Bob Dylan’s ‘Like a Rolling Stone’ Lyrics Bring $2 Million at Auction
The handwritten lyrics to painter and singer-songwriter Bob Dylan’s legendary rock anthem “Like a Rolling Stone” were sold to an undisclosed bidder for $2.045 million on Tuesday afternoon at Sotheby’s. According to—appropriately—Rolling Stone, the sale marks the world record for a popular music manuscript. As previously reported by artnet News, the lyrics are scrawled in pencil on four sheets of stationary from the Roger Smith Hotel in Washington, DC.
The only known surviving draft of the song features some of Dylan’s stray notes and doodles in the margins (a hat, a bird, and an antlered animal), as well as a few lyrics that never made the final cut, like “…dry vermouth/You’ll tell the truth” and a line about Al Capone. Additionally, the manuscript shows Dylan’s attempts to rhyme “How does it feel” with various phrases, like “it feels real,” “does it feel real,” “get down and kneel,” “raw deal,” and “shut up and deal.”

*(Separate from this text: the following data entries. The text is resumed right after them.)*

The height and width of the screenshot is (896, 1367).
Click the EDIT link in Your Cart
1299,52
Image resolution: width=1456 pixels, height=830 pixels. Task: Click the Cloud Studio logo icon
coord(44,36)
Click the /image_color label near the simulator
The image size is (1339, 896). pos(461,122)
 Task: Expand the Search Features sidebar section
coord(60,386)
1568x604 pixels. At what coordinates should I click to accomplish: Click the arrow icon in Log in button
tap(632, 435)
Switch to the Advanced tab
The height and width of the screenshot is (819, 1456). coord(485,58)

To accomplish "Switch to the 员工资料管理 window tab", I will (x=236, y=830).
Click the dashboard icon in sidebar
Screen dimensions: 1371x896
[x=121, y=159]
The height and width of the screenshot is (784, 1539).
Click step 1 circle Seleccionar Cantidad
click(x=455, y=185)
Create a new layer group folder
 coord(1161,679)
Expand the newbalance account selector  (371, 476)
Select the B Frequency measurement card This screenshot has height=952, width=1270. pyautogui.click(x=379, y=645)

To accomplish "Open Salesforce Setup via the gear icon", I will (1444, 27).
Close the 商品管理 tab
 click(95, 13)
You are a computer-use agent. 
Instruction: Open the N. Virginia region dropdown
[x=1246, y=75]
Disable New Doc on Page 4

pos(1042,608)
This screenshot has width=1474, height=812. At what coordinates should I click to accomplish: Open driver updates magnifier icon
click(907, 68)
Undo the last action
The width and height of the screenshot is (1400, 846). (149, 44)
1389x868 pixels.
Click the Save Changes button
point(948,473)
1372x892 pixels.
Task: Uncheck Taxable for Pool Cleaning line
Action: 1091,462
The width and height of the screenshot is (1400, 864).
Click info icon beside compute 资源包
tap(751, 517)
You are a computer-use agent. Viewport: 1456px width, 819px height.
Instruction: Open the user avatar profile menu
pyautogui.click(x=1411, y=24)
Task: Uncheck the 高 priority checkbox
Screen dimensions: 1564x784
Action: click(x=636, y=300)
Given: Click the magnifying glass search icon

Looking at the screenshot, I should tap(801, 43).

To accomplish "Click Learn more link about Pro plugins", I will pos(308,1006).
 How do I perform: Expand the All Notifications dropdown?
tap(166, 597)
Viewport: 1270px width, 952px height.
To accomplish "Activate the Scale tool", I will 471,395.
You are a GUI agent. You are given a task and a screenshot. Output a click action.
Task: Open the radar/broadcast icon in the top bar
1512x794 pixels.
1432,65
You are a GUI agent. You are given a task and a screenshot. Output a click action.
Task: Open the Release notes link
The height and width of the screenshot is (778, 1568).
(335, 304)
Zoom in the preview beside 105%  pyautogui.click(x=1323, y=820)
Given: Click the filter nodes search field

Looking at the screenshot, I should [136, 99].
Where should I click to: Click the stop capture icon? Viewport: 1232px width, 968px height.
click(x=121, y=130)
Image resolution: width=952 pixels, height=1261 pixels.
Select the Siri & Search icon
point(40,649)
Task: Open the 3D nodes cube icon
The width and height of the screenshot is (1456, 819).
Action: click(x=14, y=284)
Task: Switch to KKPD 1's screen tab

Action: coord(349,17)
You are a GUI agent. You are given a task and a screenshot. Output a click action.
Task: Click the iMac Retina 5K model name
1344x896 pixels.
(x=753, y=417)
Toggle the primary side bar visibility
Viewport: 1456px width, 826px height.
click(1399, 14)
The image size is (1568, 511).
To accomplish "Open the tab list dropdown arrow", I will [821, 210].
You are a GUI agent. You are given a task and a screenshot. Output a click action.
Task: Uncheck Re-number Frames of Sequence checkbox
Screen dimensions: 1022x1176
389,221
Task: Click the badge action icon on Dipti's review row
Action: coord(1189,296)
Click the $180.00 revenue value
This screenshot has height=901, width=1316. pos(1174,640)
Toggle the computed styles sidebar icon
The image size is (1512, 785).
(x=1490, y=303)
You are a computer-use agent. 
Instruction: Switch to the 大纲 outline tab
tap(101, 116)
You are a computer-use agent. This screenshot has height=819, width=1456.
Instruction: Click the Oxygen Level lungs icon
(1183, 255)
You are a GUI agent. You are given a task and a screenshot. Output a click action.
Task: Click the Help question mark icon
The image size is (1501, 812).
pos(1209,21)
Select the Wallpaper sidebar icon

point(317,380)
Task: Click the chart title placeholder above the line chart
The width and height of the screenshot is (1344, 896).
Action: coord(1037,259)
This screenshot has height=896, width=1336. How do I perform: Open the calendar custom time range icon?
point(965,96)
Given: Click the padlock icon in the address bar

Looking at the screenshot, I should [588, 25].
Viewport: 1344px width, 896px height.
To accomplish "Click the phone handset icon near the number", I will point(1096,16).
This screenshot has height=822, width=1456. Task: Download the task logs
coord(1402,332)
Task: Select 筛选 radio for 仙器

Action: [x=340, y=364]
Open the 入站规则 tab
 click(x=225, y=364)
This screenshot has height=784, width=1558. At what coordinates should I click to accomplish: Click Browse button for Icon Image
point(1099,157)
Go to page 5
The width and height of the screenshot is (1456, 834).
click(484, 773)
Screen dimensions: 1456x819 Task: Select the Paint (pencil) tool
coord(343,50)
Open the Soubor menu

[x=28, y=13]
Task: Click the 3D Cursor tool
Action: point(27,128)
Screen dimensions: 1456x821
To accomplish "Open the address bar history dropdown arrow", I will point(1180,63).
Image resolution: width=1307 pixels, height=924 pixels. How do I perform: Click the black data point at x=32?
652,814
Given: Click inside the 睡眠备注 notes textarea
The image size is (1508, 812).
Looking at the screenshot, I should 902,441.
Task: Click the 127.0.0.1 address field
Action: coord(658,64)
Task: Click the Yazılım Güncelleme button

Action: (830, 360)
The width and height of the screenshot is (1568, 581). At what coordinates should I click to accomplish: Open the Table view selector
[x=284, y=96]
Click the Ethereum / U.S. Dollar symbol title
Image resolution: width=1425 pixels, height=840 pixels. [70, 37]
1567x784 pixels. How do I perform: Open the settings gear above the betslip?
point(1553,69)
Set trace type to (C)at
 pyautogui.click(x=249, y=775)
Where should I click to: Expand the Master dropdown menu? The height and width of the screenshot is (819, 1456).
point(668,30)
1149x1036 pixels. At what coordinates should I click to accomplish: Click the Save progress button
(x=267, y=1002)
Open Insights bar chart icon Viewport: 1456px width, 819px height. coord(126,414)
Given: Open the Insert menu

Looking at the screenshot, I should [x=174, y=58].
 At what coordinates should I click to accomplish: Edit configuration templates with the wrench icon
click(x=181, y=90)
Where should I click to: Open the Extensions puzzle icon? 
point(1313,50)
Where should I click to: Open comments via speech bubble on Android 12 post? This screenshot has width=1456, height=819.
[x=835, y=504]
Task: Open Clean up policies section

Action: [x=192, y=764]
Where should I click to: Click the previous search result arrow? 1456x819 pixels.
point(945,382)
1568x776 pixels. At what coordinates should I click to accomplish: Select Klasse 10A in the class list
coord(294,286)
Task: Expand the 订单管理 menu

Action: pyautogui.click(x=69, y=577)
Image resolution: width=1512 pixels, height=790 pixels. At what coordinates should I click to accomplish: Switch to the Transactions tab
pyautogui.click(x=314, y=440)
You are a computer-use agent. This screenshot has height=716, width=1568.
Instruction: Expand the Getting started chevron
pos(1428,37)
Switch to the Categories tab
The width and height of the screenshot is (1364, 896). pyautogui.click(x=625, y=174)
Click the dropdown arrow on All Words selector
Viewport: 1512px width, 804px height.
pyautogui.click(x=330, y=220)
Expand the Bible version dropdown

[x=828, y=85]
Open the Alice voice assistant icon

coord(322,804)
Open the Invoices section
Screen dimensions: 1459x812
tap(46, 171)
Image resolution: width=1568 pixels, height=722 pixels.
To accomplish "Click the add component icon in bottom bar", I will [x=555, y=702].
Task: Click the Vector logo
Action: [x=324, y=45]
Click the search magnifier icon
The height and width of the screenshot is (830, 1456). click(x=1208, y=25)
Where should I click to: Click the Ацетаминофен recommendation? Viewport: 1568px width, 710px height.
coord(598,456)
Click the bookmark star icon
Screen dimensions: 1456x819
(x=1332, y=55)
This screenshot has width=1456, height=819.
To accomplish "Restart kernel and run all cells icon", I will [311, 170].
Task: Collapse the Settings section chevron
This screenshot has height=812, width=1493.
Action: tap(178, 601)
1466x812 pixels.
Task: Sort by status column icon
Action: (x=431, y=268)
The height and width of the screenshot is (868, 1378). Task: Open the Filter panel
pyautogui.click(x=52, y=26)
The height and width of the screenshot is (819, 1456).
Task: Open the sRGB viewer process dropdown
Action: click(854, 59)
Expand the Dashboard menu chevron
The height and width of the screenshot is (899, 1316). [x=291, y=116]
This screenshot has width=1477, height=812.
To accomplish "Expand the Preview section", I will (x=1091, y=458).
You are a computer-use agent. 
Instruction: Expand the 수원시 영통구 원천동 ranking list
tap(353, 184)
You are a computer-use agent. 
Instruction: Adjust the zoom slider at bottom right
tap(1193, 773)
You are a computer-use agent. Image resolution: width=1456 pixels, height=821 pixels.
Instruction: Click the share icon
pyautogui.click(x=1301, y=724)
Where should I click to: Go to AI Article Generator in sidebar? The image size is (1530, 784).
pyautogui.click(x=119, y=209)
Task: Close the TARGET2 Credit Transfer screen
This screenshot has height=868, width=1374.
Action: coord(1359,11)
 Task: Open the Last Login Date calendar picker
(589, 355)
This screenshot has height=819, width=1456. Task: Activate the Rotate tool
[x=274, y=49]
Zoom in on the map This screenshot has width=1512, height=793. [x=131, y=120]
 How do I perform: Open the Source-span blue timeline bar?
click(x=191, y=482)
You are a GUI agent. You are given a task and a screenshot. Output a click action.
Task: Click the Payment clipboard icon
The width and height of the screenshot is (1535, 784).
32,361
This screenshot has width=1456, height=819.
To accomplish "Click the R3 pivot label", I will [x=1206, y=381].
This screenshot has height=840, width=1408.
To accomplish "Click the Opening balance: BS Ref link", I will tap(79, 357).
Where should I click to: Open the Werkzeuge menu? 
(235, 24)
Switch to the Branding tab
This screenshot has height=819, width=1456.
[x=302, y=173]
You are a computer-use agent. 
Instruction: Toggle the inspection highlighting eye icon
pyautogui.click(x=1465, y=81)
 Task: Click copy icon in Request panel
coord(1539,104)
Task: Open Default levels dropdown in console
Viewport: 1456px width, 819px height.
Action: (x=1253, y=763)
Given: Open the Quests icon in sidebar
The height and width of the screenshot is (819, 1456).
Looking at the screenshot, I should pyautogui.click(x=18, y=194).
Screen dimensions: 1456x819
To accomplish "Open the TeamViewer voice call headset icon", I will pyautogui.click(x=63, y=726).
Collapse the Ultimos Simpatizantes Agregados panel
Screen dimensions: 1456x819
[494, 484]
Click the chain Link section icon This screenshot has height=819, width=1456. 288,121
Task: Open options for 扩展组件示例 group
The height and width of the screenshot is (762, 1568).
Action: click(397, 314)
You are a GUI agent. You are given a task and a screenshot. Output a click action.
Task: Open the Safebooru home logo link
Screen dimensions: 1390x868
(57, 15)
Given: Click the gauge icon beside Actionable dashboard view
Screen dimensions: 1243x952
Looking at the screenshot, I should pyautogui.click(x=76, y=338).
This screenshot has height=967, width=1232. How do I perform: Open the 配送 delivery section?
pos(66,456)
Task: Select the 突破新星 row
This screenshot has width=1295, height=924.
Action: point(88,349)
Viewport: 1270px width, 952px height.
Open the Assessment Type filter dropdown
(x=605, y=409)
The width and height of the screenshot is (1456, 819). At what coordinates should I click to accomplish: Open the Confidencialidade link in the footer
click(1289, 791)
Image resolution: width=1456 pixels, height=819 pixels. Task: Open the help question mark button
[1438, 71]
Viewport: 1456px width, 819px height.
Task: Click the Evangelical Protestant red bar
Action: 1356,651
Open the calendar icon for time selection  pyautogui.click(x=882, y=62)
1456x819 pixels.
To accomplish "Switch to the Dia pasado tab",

Dylan was 24 in 1965 when he recorded the song that controversially shifted his status from folk singer to full-blown rock star. The lyrics describe the fall of a once wealthy socialite that many speculate is Edie Sedgwick. There has also long been speculation that the line “You used to ride on the chrome horse with your diplomat,” is a reference to Andy Warhol.
The sale, “History of Rock and Roll from Presley to Punk,” also included two pages of handwritten lyrics for Dylan’s “A Hard Rain’s a-Gonna Fall,” which went for $485,000. According to the AFP, a John Lennon guitar was also sold for $305,000, and a peacock jumpsuit worn by Elvis Presley for $245,000. Strangely, a piano played by John Lennon when he was recording the album Imagine that was valued between $100,000 and $200,000, did not meet its reserve and was therefore not sold.